How to complete this task:
Everything from the line containing "Instruction: Click the" through the final line below must be output exactly, both ends included, with nothing else and no pictures.

[Opening Task data section]

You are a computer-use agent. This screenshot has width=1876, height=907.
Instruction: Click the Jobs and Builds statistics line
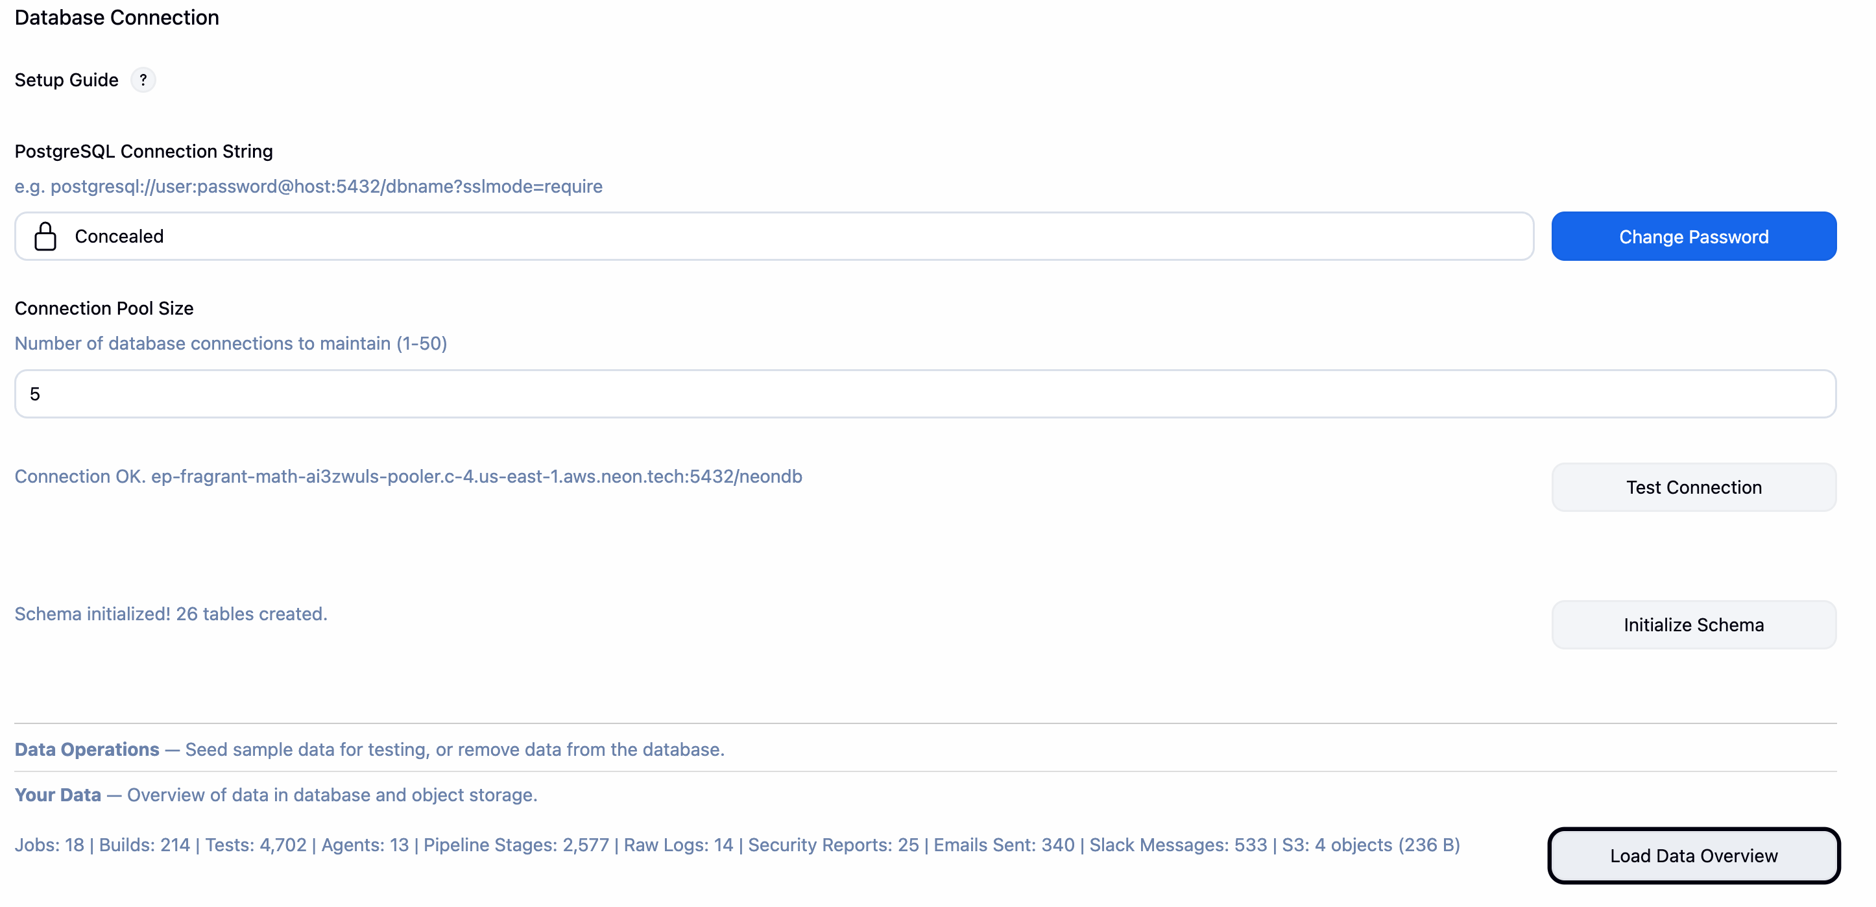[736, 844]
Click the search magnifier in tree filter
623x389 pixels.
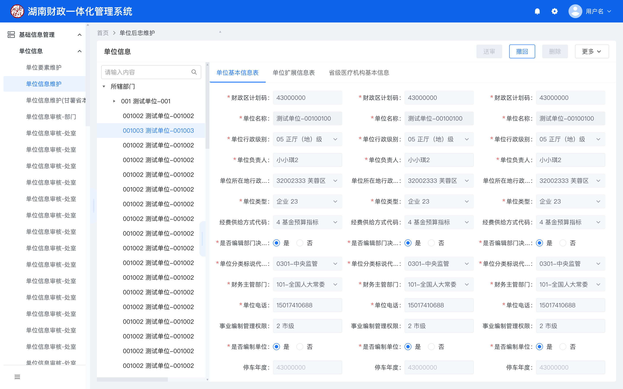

[Closing Task data section]

Result of the task:
Instruction: Click the Jobs and Builds statistics line
[736, 844]
Click the search magnifier in tree filter
623x389 pixels.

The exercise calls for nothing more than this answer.